At our Passover Seder we ask four poignant questions. But they are not the ones we should be asking this year. Rather we must ask – and demand an answer to – four questions far more pressing, far more urgent, if “next year in Jerusalem” is to mean anything at all:

Why are Jews not permitted freedom of speech and expression on the Temple Mount?

Why are Jews not permitted the freedom to worship on the Temple Mount?

Why should Jews not be afforded freedom from want – the want to access the Temple Mount at any time, on any day, from any entrance, for any reason, and with any religious objects?

Why should Jews not be afforded freedom from fear – the fear of being detained or banned from the Temple Mount for simply acting Jewish, or the fear for our lives every time we ascend for simply being Jewish?

As Rabbi Yehuda Levi plainly writes, “the Temple Mount is Judaism’s Holiest Site, and it always has been… [It’s] importance to the Jewish people cannot be overestimated. It represents the hopes and dreams that have sustained them in spite of virtually insurmountable odds throughout the thousands of years of their history.”

So, we will continue to hope, and dare to dream. We will continue to push back against the insurmountable odds stacked against us, and all the Jewish people, in accessing the Temple Mount – whether you fight with us, against us, or not all. We will not be prevented from ascending. We will not be deterred from ascension. For this fight is not against any slavery imposed upon us, but rather a fight for the freedoms we have stolen from ourselves.

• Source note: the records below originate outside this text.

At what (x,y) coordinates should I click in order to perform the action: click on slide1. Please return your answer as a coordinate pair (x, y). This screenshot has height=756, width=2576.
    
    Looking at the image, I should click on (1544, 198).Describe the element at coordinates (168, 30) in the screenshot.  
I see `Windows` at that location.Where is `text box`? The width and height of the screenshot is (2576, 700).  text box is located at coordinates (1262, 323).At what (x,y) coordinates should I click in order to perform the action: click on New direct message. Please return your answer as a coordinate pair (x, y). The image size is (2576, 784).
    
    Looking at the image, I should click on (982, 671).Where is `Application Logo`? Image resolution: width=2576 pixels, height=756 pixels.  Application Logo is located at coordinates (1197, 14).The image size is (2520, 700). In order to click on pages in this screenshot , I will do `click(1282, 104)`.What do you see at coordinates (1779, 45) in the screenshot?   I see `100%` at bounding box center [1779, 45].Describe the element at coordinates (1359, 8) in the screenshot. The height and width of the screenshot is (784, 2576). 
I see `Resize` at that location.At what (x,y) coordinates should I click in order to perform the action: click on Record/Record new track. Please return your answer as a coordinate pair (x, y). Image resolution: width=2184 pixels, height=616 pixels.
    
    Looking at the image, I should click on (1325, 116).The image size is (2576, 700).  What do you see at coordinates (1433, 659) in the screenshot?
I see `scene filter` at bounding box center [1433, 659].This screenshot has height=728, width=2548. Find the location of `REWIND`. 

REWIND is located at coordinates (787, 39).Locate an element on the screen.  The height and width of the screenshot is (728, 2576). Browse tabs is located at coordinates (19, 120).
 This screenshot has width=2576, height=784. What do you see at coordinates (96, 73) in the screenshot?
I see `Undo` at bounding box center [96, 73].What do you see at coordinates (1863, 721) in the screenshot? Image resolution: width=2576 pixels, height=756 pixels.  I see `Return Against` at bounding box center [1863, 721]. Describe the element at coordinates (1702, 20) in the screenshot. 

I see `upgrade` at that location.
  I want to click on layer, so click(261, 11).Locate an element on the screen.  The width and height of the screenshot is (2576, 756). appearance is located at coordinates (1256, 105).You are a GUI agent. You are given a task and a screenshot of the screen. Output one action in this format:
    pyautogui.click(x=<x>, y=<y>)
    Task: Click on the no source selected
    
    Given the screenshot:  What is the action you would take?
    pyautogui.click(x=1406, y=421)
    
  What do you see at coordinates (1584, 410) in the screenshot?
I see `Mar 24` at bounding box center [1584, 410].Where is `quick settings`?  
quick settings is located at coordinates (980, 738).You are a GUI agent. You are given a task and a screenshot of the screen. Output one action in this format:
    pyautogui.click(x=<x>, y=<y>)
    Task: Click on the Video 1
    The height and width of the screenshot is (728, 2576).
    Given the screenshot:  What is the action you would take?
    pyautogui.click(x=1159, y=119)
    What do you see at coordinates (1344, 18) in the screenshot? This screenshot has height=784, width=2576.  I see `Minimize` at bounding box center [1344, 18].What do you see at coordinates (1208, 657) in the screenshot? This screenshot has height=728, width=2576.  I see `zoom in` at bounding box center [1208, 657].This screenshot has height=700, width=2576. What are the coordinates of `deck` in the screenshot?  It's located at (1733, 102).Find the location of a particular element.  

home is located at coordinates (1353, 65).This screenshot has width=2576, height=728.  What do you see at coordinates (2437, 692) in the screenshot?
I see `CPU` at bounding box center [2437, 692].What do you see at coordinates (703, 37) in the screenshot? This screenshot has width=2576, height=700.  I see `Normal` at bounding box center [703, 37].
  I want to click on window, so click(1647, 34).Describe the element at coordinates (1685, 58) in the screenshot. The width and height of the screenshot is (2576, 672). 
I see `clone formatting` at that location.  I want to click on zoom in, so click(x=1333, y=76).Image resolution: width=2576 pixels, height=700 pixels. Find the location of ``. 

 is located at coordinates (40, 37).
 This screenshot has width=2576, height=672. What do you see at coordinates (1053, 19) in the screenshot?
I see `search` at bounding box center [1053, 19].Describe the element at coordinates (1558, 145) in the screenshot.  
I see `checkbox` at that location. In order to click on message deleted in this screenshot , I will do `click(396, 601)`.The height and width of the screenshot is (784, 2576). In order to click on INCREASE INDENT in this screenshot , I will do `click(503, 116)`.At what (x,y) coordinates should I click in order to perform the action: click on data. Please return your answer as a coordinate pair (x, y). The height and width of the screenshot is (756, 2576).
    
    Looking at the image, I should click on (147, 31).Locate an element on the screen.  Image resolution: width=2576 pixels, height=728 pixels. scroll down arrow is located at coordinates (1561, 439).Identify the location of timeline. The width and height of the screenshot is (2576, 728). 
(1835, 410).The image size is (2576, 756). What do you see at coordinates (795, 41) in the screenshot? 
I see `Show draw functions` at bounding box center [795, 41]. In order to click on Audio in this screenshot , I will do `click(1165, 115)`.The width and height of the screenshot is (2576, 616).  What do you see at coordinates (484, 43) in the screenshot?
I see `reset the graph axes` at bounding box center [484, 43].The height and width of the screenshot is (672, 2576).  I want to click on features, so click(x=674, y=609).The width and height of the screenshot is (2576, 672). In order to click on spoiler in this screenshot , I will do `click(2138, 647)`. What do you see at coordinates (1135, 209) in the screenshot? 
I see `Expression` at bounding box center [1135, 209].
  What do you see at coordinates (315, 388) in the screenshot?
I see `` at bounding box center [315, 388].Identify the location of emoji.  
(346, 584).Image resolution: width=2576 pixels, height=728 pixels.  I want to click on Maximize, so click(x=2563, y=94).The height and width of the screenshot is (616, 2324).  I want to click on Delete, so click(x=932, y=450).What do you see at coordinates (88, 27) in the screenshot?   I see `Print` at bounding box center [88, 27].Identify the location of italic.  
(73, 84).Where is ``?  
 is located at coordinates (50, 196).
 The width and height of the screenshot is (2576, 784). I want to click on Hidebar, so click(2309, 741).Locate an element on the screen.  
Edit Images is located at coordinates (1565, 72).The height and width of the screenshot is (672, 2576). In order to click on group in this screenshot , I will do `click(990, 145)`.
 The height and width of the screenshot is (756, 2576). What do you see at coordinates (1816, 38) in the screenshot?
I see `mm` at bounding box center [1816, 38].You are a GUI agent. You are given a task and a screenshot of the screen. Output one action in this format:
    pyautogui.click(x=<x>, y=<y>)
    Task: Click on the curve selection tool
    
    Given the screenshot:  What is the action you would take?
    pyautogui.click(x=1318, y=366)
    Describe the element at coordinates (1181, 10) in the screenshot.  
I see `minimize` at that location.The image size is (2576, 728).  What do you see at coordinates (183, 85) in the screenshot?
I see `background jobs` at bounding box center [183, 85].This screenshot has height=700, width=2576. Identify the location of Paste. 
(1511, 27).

It is said that the heart and eyes of Hashem dwell in this Holy place (I Kings 9). As I walk around the Temple Mount today, and every day this week, I wonder if His heart feels as broken as mine, if His eyes cry the same tears for the destruction that I see. Because I know the terrorists, and our government, will not shed any tears over the House of G-d.

But I will also remind myself, as the Chassidic Masters teach, that every descent is for the sake of ascent, and that Hashem firmed the world, as King David wrote, so that it should not falter (Psalm 30).